Thomas S. Schreier
About Thomas S. Schreier
Independent director of Piper Sandler Companies since 2018; age 62; Lead Independent Director since May 2024. Former Vice Chairman of Nuveen Investments and Chairman of Nuveen Asset Management (2011–2016, including the 2014–2016 period after Nuveen’s acquisition by TIAA); CEO of FAF Advisors (2001–2010); earlier Senior Managing Director and Head of Equity Research at Piper Sandler (1999–2001). Expertise spans asset management leadership, human-capital businesses, investment banking, corporate governance, and financial/risk oversight.
Past Roles
| Organization | Role | Tenure | Committees/Impact |
|---|---|---|---|
| Nuveen Investments / Nuveen Asset Management (TIAA-owned from 2014) | Vice Chairman (Nuveen Investments); Chairman (Nuveen Asset Management) | 2011–2014; continued 2014–2016 post-acquisition | Senior leadership of large asset manager; governance and risk oversight in financial services |
| FAF Advisors | Chief Executive Officer | 2001–2010 | Led asset management business; human-capital operating model and financial discipline |
| Piper Sandler (then Piper Jaffray) | Senior Managing Director; Head of Equity Research | 1999–2001 | Built research platform; investment banking industry experience |
External Roles
| Organization | Role | Tenure | Notes |
|---|---|---|---|
| — | — | — | No other current public company directorships disclosed for Mr.
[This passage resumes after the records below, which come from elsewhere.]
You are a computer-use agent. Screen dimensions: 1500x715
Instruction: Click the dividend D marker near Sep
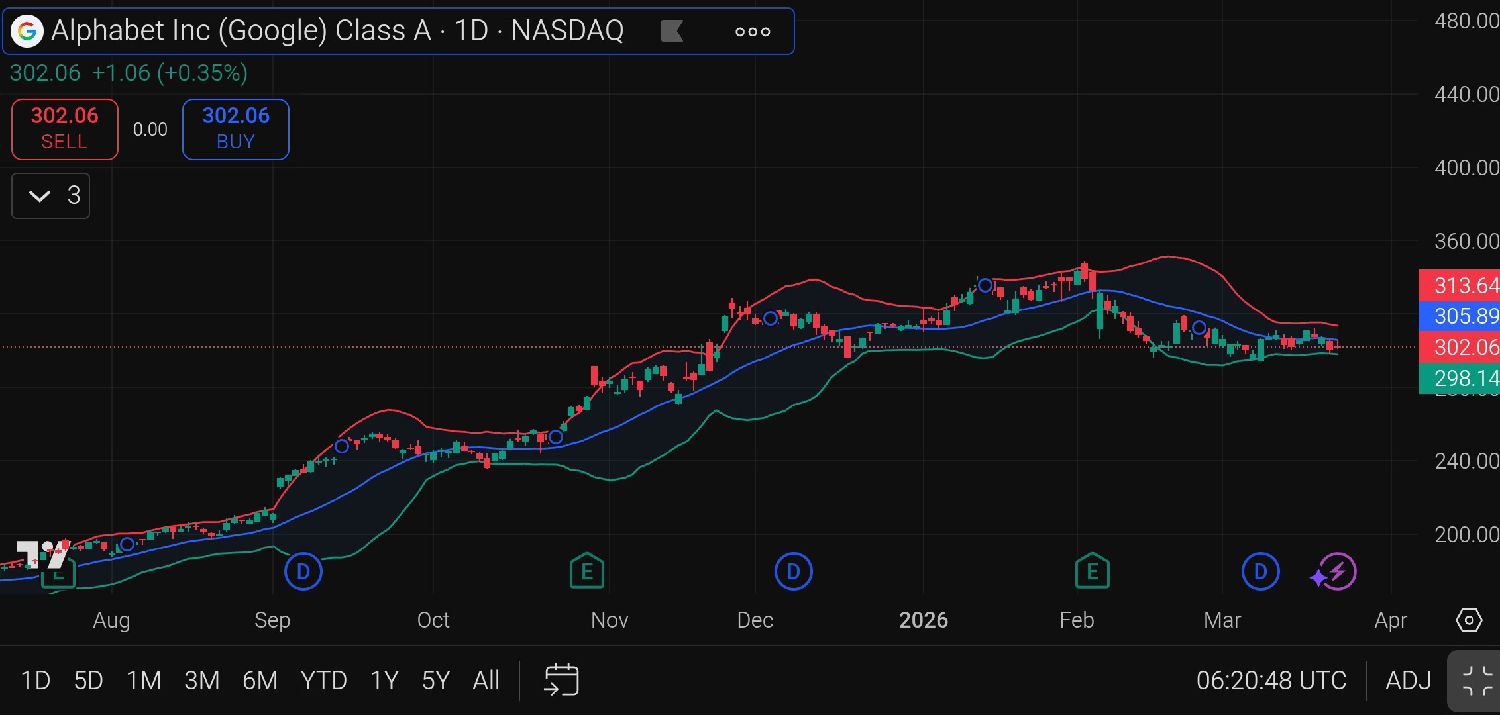point(302,572)
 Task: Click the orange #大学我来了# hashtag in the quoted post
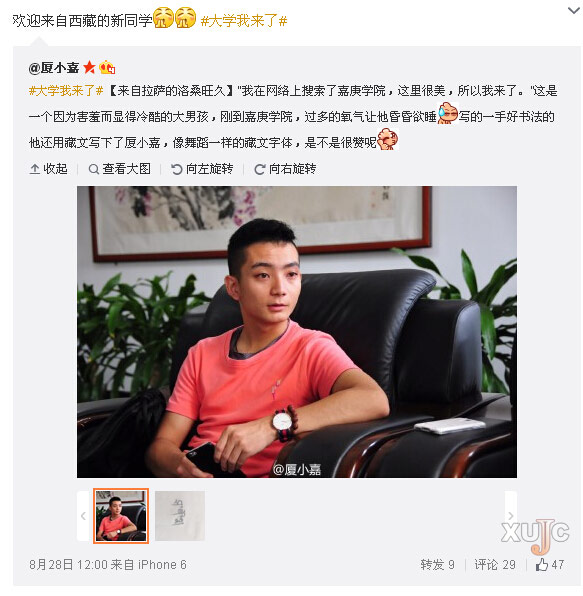(66, 91)
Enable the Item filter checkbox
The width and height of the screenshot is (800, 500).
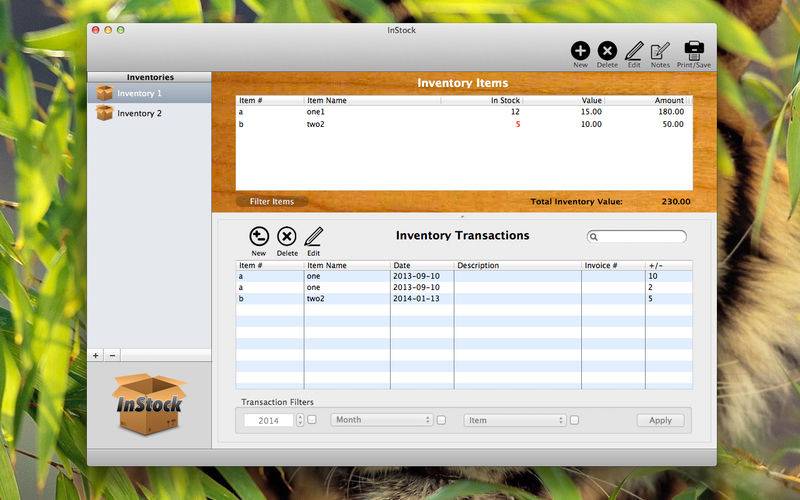click(574, 420)

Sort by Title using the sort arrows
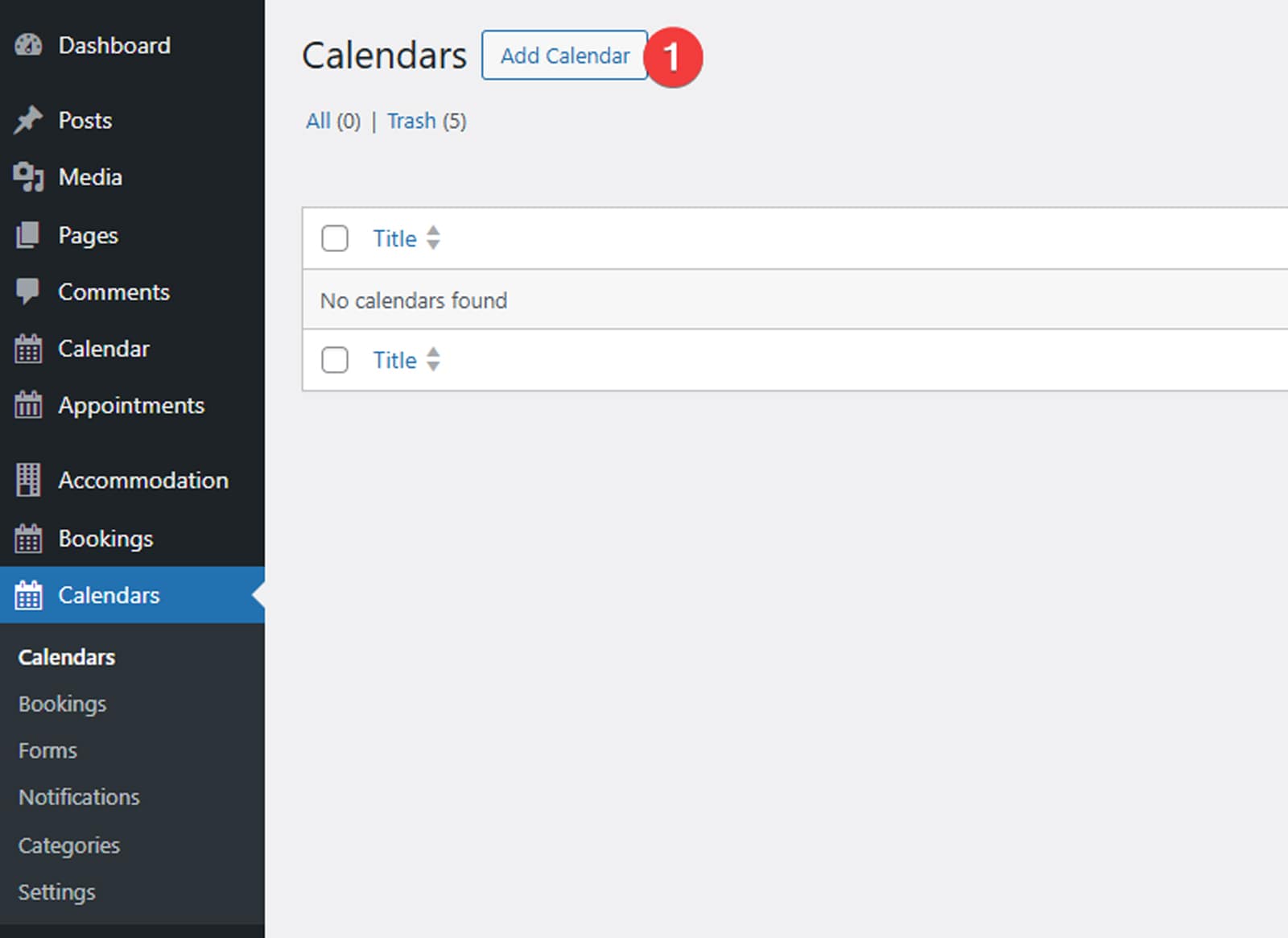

Schreier |
Board Governance
- Independence: Board determined Mr. Schreier is independent under NYSE rules; Mr. Sterling is the only non-employee director deemed not independent.
- Roles: Lead Independent Director since May 2024; chairs the Nominating & Governance Committee; member of the Compensation Committee.
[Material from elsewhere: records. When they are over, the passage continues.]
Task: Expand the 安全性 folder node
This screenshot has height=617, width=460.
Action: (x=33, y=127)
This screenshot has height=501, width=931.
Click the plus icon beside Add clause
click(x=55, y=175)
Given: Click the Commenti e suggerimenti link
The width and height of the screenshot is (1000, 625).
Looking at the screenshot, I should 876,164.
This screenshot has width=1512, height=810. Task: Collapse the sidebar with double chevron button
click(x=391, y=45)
- Lead Director responsibilities: Presides over executive sessions, sets Board agendas/schedules, serves as liaison with CEO, monitors Board information flow, can call meetings of independent directors, and is available to major shareholders.
- Attendance: In 2024, the Board held 7 meetings; every current director attended at least 75% of Board and committee meetings; aggregate attendance was 96%. All current directors at the time attended the 2024 annual meeting.
- Committee activity (2024): Audit (10 meetings), Compensation (6), Nominating & Governance (4). Schreier chaired Governance and served on Compensation during 2024.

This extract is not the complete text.